I'm using pysam's bam fetch() method to pull reads out of a few random regions of the genome. Since fetch returns an iterator, I assumed it would be approximately as quick as the file seek operation, but it appears to be performing a substantial amount of work to pull out the first read in regions of high coverage:
In [45]: %timeit bam.fetch("chr1", 121485288, 121485289).next() 1 loops, best of 3: 3.4 s per loop In [46]: bam.count("chr1", 121485288, 121485289) Out[46]: 849385
In cases like this with high coverage, I'd like to only pull out the first thousand reads or so in order to speed up the operation. Is there any way to run this query so that it doesn't spend almost all the time (3.5 out of 5 seconds) accessing the first read? Is this a limitation of the bam format?

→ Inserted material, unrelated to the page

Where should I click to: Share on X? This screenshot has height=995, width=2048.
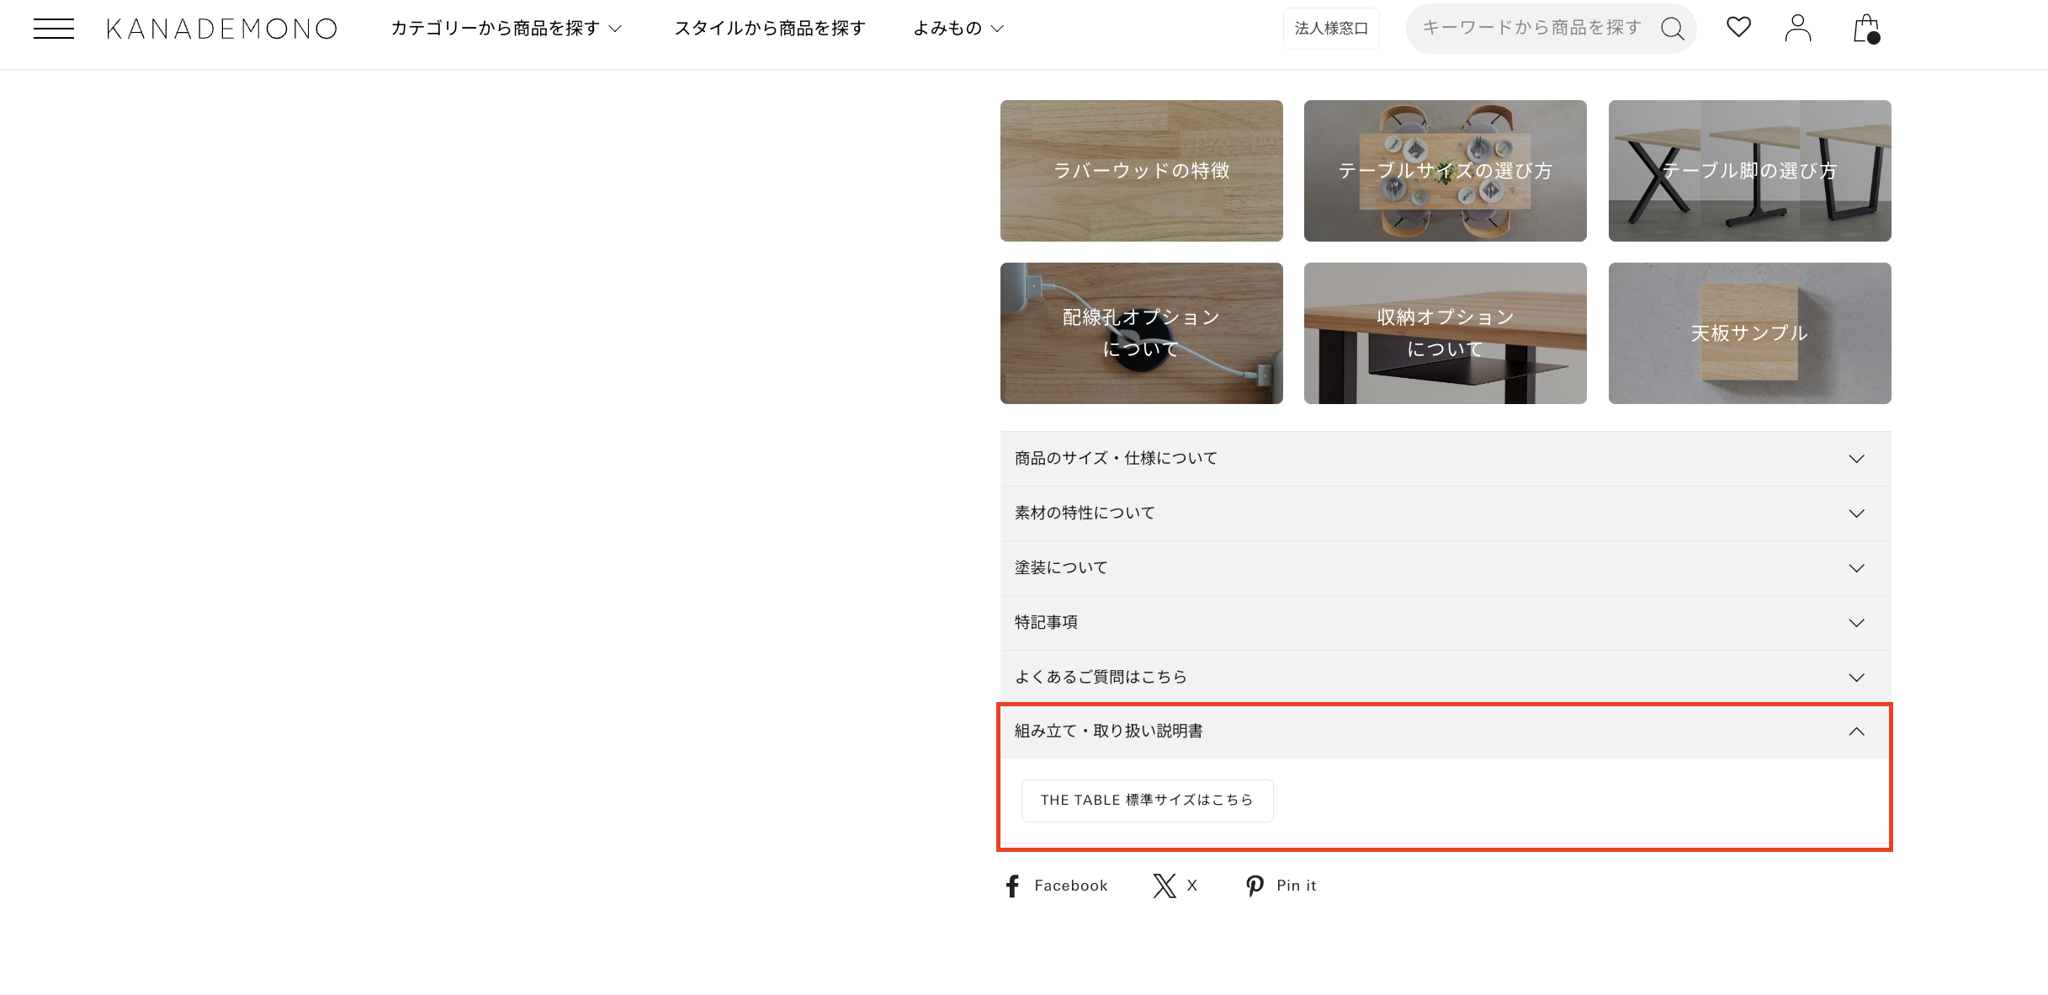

After a bit more exploration, this appears to be a problem with getting from the closest indexed position to the region of interest. Would be nice if someone with more knowledge could confirm that this is in fact true.
It'd be worth looking into how a pysam.IteratorRow is actually implemented. If it's done by first reading the alignments into memory and then constructing an iterator then that's likely the problem. In general, it's a better idea to stick to the htslib API where a callback function is given to
bam_fetch()
. It'll still iterate over things, but it may well be faster.This makes sense. The resolution of BAI index is 16Kbp, which means that in order to fetch reads overlapping a single position, on average one has to throw away about
8000 * coverage / (read length)
records before getting to the first overlapping one.